Radix puerariae extracts ameliorate paraquat-induced pulmonary fibrosis by attenuating follistatin-like 1 and nuclear factor erythroid 2p45-related factor-2 signalling pathways through downregulation of miRNA-21 expression

Puerarin, extracted from Radix puerariae, was reported to ameliorate airway inflammation, lung injury and lung fibrosis induced by paraquat (PQ) in mice. However, effects of Radix puerariae extracts (RPEs) on lung fibrosis or signalling pathways in PQ-induced lung injury have not been well studied. Therefore, the goals of our study were to investigate whether Radix puerariae extracts are antifibrotic in a paraquat (PQ) induced lung fibrosis model in mice and to propose possible mechanisms of action of the RPE effects.

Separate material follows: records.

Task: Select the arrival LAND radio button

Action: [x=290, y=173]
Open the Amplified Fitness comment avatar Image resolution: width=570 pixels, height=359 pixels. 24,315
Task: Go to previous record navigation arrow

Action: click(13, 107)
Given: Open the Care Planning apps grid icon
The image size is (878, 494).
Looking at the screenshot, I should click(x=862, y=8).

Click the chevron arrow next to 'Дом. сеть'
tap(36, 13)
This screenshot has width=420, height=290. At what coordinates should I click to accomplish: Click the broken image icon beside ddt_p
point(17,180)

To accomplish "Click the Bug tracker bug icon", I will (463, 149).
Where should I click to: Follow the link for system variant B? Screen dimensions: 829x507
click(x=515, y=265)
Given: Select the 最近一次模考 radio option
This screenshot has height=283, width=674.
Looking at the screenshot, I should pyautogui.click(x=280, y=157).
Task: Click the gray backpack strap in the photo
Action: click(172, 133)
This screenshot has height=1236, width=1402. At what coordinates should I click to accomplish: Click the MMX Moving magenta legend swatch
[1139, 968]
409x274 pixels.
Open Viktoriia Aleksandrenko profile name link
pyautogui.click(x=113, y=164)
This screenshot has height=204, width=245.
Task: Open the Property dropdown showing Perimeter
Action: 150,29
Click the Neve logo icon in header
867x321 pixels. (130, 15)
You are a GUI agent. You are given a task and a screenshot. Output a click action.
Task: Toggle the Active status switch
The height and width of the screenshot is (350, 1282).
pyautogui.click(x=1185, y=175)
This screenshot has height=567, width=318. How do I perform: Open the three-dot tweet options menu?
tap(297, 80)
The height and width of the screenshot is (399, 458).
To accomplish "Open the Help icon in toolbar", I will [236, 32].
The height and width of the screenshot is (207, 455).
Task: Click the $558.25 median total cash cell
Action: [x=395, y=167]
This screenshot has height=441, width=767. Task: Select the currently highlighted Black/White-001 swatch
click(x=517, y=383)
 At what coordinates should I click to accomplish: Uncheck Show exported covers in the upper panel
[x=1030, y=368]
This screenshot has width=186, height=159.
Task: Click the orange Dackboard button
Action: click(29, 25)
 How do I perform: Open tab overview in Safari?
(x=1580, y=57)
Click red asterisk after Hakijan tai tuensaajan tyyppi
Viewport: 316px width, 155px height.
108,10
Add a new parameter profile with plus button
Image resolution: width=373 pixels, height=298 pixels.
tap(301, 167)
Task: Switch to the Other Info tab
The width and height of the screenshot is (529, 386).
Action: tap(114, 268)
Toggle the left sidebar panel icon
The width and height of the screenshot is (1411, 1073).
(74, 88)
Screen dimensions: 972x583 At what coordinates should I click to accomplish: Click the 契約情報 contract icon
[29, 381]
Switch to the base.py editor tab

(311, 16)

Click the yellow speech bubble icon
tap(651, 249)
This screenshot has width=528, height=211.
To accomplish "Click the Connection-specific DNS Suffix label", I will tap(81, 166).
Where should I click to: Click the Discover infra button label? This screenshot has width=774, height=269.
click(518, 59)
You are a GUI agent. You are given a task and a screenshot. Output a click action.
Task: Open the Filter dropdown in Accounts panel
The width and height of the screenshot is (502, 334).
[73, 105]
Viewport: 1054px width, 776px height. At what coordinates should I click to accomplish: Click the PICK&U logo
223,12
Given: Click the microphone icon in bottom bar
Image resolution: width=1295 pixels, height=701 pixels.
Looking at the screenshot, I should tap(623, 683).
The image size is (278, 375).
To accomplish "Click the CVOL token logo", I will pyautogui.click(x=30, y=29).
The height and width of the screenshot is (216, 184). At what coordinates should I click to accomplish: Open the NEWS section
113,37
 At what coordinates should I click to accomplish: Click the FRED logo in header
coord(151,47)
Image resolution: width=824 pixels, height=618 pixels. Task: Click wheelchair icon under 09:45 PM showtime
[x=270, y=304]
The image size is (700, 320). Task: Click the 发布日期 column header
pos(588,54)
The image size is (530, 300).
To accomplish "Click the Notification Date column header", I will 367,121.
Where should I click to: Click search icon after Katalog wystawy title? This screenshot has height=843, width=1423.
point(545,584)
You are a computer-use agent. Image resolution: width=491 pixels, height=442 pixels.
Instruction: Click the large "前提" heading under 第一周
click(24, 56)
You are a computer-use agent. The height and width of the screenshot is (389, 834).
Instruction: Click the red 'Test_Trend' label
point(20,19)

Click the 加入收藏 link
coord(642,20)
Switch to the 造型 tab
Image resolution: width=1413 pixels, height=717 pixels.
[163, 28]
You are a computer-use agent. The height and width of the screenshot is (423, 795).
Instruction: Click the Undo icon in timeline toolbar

These findings demonstrated that RPEs blocked PQ-induced Fstl 1 pathways and oxidative stress by inhibiting miR-21 expression, leading to attenuation of PQ-induced lung fibrosis.

We used a long-term exposure model of PQ-induced lung fibrosis in mice to evaluate effects of antioxidant-containing RPE. We examined effects of miR-21 on follistatin-like 1 (Fstl 1) pathways and oxidative stress in the lung. Gene expression levels of miR-21, Fstl 1, transforming growth factor-β1 (TGF-β1), connective tissue growth factor (CTGF), collagen-1 and collagen III were measured by real-time PCR. Protein expression levels of Fstl 1(FSTL1), heme oxygenase-1 (HO-1), nuclear factor erythroid 2p45-related factor-2 (Nrf2), Smad2/3, p38MAPK, nuclear factor-κB 65 (NF-κB65), and matrix metalloproteinase-9 were detected by western blotting. FSTL1 andalpha-smooth muscle actin (α-SMA) in lung tissue were detected by immunohistochemistry. Malondialdehyde, superoxide dismutase (SOD), reduced (GSH) and oxidised (GSSH) glutathione and reactive oxygen species levels, hydroxyproline and total lung collagen were also determined.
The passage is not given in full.